The fragments for her Kintsugi elements were gathered from a kiln site in Roberts Creek. Michael Henry and Martin Peters established Slug Pottery there in 1972, depositing broken ceramics in a pile near the workshop. Fukumaru, with Henry’s permission, began digging for shards in 2021. In addition to the fused fragments with golden seams, Fukumaru’s installation includes a midden-like circle of fragments recovered from the Slug Pottery site.
“We all have suffering and difficulties and uniqueness,” said Fukumaru, who has worked as a professional ceramic and glass conservator at institutions in New York, Europe, Egypt and Japan. “Kintsugi reminds us that it’s okay to be broken, and that we can find beauty in brokenness.”
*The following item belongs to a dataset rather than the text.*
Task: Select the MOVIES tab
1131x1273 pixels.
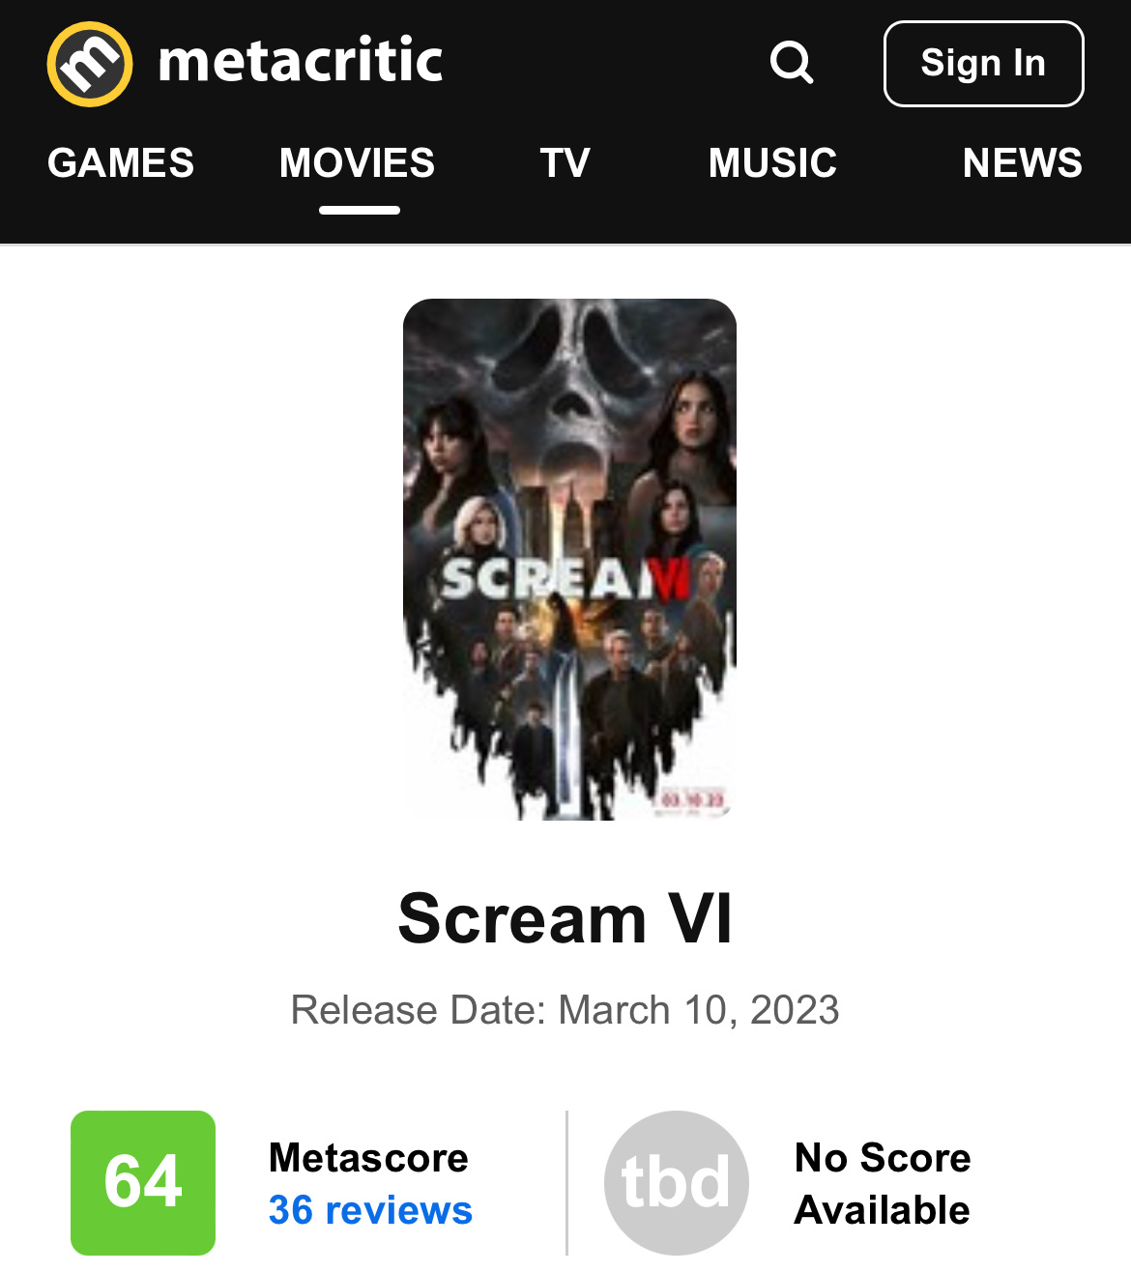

For painter and sculptor Scott Evans, who studied at Emily Carr University of Art and Design, the union of dissimilar and contrasting materials leads to serendipity. Plastic baubles adorn his wing-crowned Baby Angel, whose skull-like physicality is transfigured by the ersatz gems. In Sunset in Valhalla, a star-speckled cosmos rendered in green and gold juts from the frame toward the viewer.
“As an artist, you pay attention to the invisible energies in things,” Evans said. “It’s not science. Whether it’s the materials or the instinct, something unexpected happens.”
The creative conversation between Evans, Fukumaru and Sarzynick continued during the setup of the exhibition. They spent several days onsite installing the artworks, and the last labels were put in place minutes after the first guests arrived.
“We worked together and we supported each other,” said Fukumaru. “We wanted to take on a big challenge. We had a goal and we had pressure. Instead of working alone, we know that together, creatively and mentally, we could do much better.”
Transformation remains open to the public at the Sunshine Coast Arts Centre in Sechelt until August 14. Admission is by donation.